Programming Model
The Computation Model
Graph data is stored in the RAM of the cluster nodes using a key-value based storage model which provides location-transparency in accessing data. Node ( graph vertex) IDs are used as keys. A node object contains directed edges for other nodes in the graph. Beehive allows different types of edges to exist between two nodes; this facilitates applications involving hyper graph structures. The two abstractions in the Beehive computation model are Tasks and Transactions
- Task
- A Vertex-centric computation for a task is specific to the application program and the algorithm. A task reads and/or updates data of some vertices. A task can create new tasks on its completion.
- Transaction
- Each task is executed as a transaction based on the optimistic concurrency control model Kung & Robinson, 1981. In any case of read-write and write-write conflict among any concurrently executing transactional tasks, only one commits while the others are aborted.

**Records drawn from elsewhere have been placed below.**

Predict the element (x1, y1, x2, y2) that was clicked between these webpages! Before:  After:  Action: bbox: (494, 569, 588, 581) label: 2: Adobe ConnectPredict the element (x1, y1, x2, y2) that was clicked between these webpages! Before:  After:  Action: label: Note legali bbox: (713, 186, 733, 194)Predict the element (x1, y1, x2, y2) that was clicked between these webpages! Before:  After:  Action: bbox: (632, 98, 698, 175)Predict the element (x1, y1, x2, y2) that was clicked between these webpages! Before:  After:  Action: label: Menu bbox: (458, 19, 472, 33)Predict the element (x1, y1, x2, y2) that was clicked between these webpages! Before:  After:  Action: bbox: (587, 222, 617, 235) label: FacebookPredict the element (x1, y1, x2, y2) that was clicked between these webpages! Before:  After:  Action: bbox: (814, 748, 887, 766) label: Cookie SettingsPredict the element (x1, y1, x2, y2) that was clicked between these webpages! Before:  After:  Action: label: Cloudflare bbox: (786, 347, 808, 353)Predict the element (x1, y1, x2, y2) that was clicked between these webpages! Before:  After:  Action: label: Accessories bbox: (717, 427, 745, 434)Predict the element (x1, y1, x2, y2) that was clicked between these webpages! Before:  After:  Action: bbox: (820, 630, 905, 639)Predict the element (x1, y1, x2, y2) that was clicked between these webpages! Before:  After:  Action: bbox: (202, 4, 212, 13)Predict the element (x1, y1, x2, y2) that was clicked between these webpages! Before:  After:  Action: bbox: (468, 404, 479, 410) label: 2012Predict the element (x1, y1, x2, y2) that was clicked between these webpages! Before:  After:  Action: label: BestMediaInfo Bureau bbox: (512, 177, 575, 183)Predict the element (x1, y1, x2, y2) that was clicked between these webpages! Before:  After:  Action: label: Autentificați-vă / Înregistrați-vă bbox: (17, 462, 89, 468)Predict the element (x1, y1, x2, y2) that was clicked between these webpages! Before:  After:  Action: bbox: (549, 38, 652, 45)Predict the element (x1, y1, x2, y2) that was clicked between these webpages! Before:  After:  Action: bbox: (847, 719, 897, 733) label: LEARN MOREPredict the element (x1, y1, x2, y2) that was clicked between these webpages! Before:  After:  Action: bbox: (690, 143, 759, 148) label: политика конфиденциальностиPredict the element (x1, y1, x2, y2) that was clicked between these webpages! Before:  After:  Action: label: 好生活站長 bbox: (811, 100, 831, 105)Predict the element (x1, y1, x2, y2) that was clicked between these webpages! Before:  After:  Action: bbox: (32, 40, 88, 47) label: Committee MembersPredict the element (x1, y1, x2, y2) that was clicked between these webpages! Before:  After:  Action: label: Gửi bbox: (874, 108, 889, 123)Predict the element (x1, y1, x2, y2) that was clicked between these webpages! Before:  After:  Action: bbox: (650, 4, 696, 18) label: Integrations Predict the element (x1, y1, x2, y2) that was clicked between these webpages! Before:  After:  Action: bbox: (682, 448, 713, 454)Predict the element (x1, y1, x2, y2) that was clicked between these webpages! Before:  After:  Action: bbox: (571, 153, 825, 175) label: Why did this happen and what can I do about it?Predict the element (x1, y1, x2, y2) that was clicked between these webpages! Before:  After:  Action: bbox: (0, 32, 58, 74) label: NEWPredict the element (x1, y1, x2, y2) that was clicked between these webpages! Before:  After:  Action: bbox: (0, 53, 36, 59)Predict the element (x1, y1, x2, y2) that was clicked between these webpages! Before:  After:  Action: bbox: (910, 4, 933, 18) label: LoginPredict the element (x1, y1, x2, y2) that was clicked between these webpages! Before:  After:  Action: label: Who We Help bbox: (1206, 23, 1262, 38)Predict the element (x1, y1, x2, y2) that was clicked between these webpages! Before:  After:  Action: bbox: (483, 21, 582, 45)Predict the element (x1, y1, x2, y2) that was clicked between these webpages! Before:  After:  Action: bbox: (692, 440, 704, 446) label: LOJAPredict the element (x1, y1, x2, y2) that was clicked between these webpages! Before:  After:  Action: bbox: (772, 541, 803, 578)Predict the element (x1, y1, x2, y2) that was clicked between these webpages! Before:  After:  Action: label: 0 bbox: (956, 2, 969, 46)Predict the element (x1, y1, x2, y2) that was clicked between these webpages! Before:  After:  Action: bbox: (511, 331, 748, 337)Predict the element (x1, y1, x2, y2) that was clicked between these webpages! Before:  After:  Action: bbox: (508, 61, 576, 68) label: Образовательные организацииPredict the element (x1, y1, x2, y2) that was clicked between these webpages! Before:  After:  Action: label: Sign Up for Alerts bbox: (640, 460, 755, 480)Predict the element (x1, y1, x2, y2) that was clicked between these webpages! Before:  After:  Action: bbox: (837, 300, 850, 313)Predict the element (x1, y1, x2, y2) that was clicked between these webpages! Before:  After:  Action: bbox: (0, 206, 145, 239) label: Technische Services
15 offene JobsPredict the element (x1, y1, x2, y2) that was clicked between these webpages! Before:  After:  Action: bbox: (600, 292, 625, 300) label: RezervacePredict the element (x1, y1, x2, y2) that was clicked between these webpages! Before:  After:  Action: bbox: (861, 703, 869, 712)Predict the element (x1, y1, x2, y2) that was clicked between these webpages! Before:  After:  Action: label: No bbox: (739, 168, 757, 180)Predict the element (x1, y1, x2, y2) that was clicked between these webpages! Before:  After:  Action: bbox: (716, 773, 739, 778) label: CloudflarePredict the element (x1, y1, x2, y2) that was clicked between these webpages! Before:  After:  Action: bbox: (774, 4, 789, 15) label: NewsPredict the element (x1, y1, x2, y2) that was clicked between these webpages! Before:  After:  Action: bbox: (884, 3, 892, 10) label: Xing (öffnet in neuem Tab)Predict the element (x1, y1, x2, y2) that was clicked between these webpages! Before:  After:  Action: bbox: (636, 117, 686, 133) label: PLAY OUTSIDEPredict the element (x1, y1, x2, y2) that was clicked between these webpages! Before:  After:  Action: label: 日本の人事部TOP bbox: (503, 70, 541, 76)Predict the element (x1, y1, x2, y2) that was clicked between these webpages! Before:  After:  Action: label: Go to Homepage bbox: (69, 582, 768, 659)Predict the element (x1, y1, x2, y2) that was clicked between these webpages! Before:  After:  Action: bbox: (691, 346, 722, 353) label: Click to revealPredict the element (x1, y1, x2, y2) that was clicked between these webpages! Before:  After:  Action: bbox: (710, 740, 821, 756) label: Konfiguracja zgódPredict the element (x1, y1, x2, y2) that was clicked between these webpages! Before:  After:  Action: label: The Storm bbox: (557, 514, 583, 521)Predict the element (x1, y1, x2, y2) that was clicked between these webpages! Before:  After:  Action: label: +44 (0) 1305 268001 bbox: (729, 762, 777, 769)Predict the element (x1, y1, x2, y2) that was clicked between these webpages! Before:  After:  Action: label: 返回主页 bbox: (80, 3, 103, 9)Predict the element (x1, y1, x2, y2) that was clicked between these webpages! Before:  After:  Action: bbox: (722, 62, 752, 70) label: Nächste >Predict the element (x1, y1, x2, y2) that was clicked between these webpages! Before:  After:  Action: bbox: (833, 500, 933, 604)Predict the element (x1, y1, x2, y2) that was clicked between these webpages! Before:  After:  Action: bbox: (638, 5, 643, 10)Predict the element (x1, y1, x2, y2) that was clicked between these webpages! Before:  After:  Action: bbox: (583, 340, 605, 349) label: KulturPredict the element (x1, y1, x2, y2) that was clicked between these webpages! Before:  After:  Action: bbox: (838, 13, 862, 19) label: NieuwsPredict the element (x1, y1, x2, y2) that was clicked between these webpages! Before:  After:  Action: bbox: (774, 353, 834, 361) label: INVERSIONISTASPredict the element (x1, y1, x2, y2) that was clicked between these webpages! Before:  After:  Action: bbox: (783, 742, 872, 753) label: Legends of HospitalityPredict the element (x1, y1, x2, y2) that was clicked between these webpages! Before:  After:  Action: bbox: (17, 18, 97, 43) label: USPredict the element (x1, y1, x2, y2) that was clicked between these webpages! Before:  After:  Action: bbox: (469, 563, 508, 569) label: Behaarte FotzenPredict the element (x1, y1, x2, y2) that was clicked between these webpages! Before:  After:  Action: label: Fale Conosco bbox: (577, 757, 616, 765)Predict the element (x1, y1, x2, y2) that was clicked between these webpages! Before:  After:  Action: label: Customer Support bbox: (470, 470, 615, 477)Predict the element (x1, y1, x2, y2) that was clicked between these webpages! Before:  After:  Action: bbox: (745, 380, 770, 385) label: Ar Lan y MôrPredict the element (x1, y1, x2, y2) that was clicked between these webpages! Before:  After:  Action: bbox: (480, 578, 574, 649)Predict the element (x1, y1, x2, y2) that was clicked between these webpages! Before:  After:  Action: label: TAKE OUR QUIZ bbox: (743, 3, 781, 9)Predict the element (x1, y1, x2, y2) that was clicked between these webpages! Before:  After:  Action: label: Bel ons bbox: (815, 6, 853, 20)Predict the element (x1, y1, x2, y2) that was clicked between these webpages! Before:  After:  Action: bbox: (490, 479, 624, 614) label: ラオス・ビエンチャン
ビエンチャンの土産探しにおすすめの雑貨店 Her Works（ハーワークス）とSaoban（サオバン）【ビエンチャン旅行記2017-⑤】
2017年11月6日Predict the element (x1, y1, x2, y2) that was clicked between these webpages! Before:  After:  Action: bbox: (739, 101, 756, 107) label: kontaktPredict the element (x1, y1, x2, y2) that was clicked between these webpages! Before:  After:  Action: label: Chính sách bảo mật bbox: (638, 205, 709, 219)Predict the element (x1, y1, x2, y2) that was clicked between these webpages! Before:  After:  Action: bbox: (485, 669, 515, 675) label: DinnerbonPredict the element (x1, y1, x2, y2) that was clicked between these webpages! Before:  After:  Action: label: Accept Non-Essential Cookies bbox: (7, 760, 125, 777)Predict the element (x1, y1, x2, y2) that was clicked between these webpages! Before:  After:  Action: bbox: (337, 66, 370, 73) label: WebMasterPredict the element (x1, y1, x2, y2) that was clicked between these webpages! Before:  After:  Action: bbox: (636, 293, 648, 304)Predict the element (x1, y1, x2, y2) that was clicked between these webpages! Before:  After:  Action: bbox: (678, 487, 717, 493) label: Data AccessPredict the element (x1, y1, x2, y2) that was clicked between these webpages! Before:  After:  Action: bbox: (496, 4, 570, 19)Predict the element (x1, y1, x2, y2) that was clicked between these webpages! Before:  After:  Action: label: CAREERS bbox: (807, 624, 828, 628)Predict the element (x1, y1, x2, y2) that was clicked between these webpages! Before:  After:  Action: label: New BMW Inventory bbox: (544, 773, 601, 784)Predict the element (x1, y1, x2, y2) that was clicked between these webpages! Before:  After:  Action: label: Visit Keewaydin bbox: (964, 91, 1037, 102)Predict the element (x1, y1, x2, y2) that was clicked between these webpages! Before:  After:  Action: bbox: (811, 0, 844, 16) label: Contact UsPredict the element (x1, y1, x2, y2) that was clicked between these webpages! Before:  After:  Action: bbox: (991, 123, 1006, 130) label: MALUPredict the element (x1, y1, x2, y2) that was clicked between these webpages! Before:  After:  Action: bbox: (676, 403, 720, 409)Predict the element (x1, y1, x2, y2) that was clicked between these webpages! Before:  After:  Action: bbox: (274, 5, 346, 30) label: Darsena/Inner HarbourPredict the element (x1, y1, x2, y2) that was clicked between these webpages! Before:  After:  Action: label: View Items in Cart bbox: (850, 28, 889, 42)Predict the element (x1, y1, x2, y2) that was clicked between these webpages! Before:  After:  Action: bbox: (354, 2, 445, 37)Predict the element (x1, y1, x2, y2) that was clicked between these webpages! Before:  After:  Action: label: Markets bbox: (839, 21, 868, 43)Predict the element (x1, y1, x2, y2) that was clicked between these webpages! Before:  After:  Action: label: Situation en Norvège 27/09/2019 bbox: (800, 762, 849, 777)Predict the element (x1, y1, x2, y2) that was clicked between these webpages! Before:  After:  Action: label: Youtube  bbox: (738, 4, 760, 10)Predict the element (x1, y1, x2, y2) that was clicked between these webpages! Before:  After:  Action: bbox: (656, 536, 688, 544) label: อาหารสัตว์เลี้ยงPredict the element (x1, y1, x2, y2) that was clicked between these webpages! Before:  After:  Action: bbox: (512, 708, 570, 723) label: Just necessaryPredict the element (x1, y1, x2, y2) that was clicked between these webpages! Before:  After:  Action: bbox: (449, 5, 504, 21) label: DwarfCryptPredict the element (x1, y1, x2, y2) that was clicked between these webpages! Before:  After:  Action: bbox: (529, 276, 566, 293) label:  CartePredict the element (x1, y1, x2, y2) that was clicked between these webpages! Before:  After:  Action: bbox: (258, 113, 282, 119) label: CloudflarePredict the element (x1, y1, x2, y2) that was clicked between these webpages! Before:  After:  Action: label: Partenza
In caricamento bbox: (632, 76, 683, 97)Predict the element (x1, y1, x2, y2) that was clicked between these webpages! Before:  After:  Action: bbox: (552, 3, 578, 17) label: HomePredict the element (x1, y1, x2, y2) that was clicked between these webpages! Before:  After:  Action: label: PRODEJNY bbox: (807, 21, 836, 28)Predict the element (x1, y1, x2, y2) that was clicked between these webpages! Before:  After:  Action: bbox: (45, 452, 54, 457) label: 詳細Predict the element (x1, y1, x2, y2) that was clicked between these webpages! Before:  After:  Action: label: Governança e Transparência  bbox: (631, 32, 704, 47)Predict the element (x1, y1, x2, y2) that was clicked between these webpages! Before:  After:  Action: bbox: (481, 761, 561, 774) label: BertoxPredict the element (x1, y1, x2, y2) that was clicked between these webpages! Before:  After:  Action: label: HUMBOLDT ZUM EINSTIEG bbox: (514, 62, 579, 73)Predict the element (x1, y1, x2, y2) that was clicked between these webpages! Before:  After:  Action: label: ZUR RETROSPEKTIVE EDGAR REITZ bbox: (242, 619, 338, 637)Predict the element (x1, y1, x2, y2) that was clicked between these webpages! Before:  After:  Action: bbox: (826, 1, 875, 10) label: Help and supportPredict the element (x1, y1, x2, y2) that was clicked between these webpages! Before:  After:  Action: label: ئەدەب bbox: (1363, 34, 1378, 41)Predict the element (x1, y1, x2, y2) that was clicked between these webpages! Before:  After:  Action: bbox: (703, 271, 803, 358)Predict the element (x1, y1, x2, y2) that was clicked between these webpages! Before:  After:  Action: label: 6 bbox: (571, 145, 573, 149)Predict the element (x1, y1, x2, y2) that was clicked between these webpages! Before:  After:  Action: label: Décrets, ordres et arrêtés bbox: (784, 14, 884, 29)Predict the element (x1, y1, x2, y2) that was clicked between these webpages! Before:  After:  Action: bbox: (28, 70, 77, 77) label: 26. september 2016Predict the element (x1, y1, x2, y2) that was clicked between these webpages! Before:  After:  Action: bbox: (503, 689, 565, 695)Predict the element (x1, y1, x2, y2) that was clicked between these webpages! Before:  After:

Execution phases of a transactional task are based on the optimistic execution model Kung & Robinson, 1981 as illustrated below. Beehive's framework executes a Validation Service on one of the dedicated cluster nodes. A transactional task executes the following steps during its execution. If the validation phase results in abort, then the task is re-executed as a new transaction.
- Transaction (task) acquires the Start-Timestamp when it begins execution.
- Transaction executes Read and Compute phases
- Validation service checks that no concurrent transactions committed after the start-timestamp has any read-write or write-write conflicts.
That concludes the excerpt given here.